Bunun üzerine yemeğe ciddi ciddi başladım. İki üç lokma almıştım ki Argo konuştu.
"Takas yapmak ister misiniz?"
Asuna ve ben birbirimize baktık, sonra ikimiz de kabul ettiğimizi işaret ettik.
Önce benim ekmek kasem Argo'ya gitti, sonra Argo'nun tabağı Asuna'ya, Asuna'nınki de bana geldi. Hatırladığım kadarıyla bu tavşan ve otluydu. Tadı keklikten daha etliydi, ama garip bir tadı yoktu ve otların karışımı yemeğe uyarıcı ve tamamlayıcı bir lezzet katıyordu.
Yahnilerin üçte birini daha yedikten sonra, tabakları tekrar birbirimize uzattık. Argo'nun sığır eti ve patatesleri klasik, rahatlatıcı bir tada sahipti. Büyük, sulu et ve buharlı patatesin kombinasyonu son derece tatmin ediciydi. Ekmek kasenin dibine geldiğimde, Asuna'ya sessizce sordum: "Ekmekleri de yiyebilir miyiz?"
"Neden olmasın? Bıçaklarımız var."
"Ah, bıçak ekmeği kesmek içinmiş..."
Tırtıklı bıçağı aldım ve boş ekmek kasesini ikiye, sonra daha küçük parçalara kestim. Güveçle ıslanmış parçalardan birini ağzıma attım. Asuna kendi payını daha kolay yenebilecek parçalara keserken, ben mutlu bir şekilde çiğniyordum. "En çok hangi güveci beğendin, Kirito?" diye sordu.
"Uhhh... Hepsi çok iyiydi. Dağ tavuğu ve kertenkele... şey, şeker havuç... yeni ve ilginçti. Tavşan ve otlar cesur ve uyarıcıydı, sığır eti ve patates ise güvenli ve lezzetliydi... Ama birini seçmek zorunda kalsam, tavşanı seçerdim."
"Gerçekten mi? Neden?"
"Sanırım dokusunu en çok beğendim."
"Hmm, ilginç..."
Onun tam olarak neyi "ilginç" bulduğunu anlamadım, ama yine de başını salladı ve düzgünce kesilmiş ekmek dilimlerinden birine çatalını batırdı.
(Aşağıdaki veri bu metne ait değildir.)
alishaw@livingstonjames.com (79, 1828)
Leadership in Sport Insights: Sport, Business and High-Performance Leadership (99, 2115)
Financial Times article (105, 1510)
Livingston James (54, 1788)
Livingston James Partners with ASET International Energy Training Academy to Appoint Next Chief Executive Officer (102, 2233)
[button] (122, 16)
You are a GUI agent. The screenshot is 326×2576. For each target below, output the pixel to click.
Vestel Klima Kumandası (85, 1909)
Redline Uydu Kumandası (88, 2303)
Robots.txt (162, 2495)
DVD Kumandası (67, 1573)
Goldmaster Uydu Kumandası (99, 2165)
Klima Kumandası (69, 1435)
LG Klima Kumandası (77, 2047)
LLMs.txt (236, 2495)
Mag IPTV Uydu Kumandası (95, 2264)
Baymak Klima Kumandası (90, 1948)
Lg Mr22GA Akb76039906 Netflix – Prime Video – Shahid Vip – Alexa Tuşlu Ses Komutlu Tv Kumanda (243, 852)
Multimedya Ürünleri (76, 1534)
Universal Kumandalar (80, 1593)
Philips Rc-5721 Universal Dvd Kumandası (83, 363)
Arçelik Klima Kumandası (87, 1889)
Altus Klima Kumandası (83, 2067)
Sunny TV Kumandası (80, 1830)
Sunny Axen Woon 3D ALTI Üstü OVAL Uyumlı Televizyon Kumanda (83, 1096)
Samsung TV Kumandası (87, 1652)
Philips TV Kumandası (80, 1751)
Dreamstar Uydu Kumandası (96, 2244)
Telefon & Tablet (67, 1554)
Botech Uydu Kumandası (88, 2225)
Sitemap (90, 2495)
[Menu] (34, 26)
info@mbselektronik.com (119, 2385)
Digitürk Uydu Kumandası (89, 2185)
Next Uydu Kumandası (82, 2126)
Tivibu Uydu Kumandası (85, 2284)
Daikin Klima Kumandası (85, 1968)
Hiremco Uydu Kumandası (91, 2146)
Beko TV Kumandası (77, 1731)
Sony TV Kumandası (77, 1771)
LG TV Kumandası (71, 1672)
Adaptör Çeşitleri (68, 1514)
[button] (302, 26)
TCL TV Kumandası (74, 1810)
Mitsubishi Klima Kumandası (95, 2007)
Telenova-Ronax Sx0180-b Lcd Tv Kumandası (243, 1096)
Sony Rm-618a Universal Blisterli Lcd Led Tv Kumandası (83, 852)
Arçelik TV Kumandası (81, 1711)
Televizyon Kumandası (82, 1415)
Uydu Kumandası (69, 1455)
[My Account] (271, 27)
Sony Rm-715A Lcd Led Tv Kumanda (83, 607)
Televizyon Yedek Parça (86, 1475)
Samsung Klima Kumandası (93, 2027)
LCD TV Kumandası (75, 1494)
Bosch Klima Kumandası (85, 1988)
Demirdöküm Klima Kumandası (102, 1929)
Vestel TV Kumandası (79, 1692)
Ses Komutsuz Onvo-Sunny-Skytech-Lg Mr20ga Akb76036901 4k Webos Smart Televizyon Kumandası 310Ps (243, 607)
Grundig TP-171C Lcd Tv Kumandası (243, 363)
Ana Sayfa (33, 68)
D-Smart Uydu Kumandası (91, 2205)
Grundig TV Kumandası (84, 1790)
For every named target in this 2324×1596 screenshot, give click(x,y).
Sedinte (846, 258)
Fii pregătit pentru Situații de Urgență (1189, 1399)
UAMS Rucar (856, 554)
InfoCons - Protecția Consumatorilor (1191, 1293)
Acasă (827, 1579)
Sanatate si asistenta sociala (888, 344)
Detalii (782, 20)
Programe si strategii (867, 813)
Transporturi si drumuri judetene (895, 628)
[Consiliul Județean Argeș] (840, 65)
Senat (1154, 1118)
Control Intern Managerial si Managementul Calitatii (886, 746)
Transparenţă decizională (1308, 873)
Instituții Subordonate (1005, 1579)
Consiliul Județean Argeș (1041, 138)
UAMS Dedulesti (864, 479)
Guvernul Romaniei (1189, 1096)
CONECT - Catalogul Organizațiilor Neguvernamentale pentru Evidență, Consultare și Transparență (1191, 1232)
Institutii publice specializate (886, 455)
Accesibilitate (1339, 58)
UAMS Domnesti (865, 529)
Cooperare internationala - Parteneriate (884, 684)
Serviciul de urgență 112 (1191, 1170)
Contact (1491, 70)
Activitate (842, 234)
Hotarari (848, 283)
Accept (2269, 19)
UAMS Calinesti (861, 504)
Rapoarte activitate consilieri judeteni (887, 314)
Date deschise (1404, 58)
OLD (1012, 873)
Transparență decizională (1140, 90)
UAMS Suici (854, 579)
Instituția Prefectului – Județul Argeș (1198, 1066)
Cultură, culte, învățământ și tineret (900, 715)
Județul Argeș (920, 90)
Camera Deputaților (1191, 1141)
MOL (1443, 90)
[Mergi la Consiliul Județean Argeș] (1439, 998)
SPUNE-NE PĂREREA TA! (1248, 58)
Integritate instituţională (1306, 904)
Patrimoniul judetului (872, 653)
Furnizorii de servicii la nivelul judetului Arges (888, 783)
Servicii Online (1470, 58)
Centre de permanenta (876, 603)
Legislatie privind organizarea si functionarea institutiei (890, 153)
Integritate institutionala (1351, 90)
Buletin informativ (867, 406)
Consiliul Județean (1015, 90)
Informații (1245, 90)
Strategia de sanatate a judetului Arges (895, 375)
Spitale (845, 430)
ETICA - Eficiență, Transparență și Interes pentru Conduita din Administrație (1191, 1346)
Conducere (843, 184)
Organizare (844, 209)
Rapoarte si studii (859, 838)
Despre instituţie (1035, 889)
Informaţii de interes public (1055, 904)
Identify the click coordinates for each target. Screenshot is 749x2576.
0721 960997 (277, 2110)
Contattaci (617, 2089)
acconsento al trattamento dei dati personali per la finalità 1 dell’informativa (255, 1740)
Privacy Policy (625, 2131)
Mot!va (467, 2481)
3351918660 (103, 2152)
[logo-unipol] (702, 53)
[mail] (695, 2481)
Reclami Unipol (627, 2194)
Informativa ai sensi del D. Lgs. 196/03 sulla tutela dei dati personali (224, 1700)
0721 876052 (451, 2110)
Yemeğimizi bitirince binadan çıktık. Volupta artık gece moduna geçmişti. Sahilden esen rahatlatıcı esintiyi içime çektim ve keyifle gerindim.
"Ahhh, çok iyiydi... Bize burayı gösterdiğin için teşekkürler, Argo."
"Meydanın hemen dışında, hiç bakmayacağın bir yer, değil mi? Bu bilgiyi bedavaya veriyorum."
"Hey, teşekkürler," dedim yüzümü buruşturarak.
Asuna aniden nefesini tuttu. 'Oh!"
"Ne oldu?"
"... Argo'yu akşam yemeği için aramamışız gibi geliyor."
Rat ve ben de nefesimizi tuttuk. 'Oh!"
Pots 'n' Pots'ta yemeğin parasını ödeyip çıkmıştık, geri dönmek utanç verici olurdu. Ama oturmak için bir kafe aramak da zaman kaybı gibi geldi. Bunun yerine, bir hanın kayıt defterine yazılmaya karar verdik.
Volupta'nın hanları, şehrin güney tarafında, sahile yakın bir yerde toplanmıştı, ama en iyi yer, kumarhanenin üst katındaydı. Ancak orada kalmak için col yerine kumar fişlerine ihtiyacımız vardı.
Bu yüzden büyük merdivenlerden aşağı indi, en altta bulunan ve bekçiler tarafından korunan şık kapıya geldiğinde sağa döndü. Plaja bu kadar yaklaşınca, yüksek taş duvarlar nedeniyle artık plajı göremez olmuştuk.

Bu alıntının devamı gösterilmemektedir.